Adriana Negreiros: Foi bastante difícil lidar com a violência contra as mulheres. Duas situações foram particularmente complicadas. A primeira delas diz respeito ao rapto seguido de estupro das meninas. Escrever sobre o estupro de Dadá foi extremamente difícil, por inúmeras razões. Acho que somente quem é mulher consegue entender a minha dificuldade. E, além de mulher, sou mãe – e, quando escrevi sobre este episódio, especificamente, minha filha mais velha tinha exatamente a idade de Dadá ao ser raptada (12 anos). A segunda diz respeito ao abandono dos bebês após o nascimento. Você consegue imaginar a dor de uma mãe ao entregar o seu bebê recém-nascido para um alguém que ela mal conhece? E mesmo que conhecesse? Como lidar com essa dor? Não tem como não pensar nisso e não se emocionar. Eu me arrepio sempre que preciso voltar a esse tema.

O que se pede. Segundo o texto selecionado, que idade Dadá tinha quando foi raptada? Os itens não têm nenhuma relação com o texto selecionado.

Dados registrados.
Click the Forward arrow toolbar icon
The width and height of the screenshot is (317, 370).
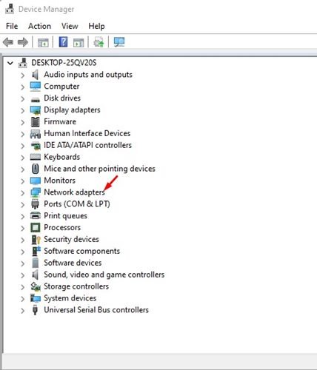(23, 42)
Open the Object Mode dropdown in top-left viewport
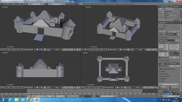 [30, 50]
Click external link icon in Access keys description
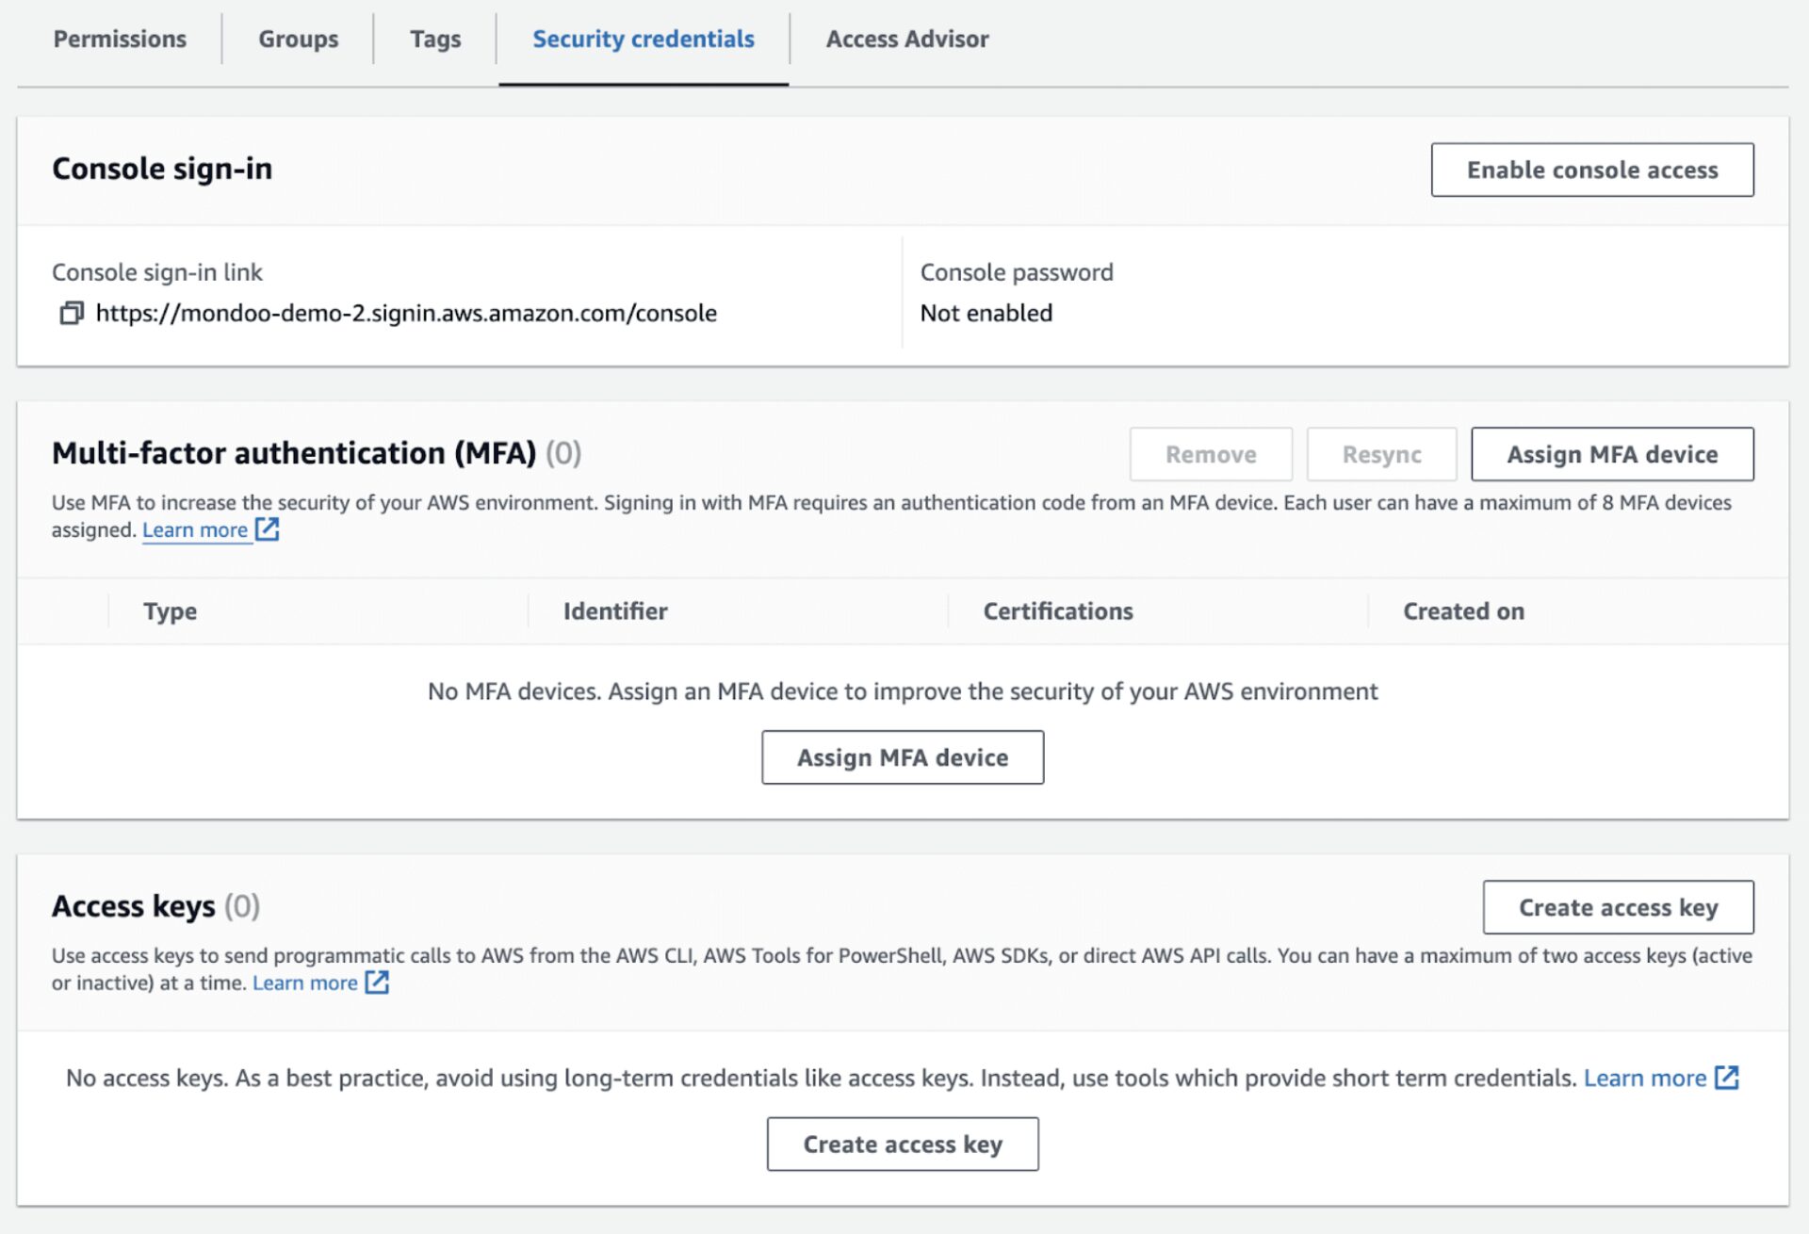The height and width of the screenshot is (1234, 1809). point(377,982)
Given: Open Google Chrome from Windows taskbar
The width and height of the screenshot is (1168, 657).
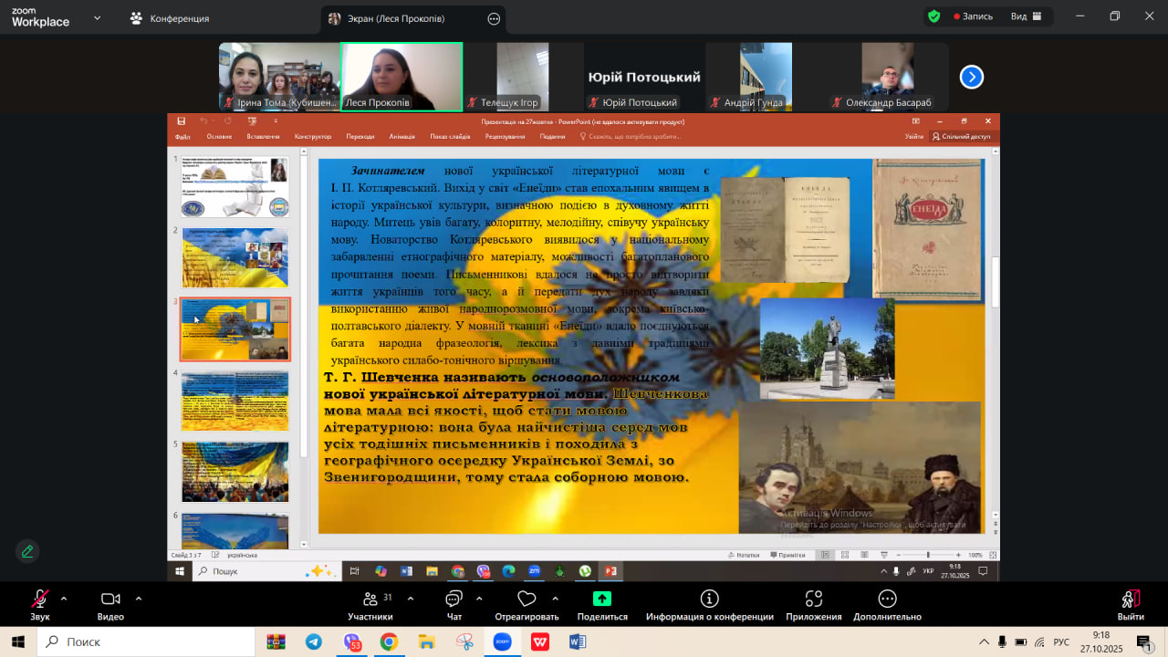Looking at the screenshot, I should coord(389,642).
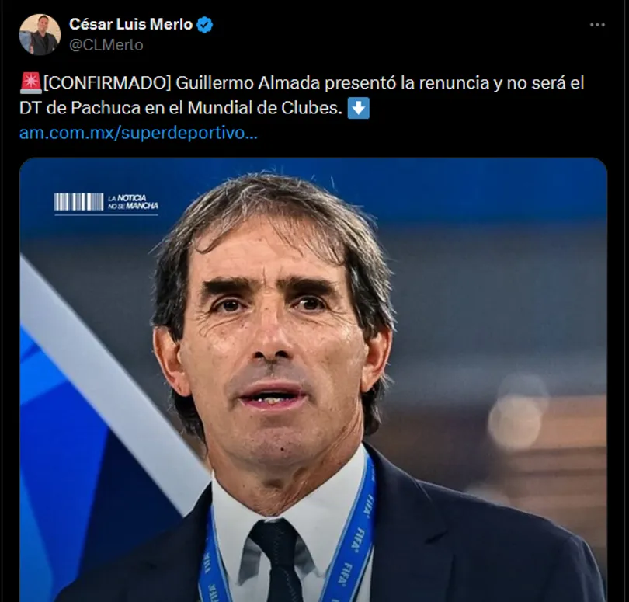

Resultado final. 12 anos.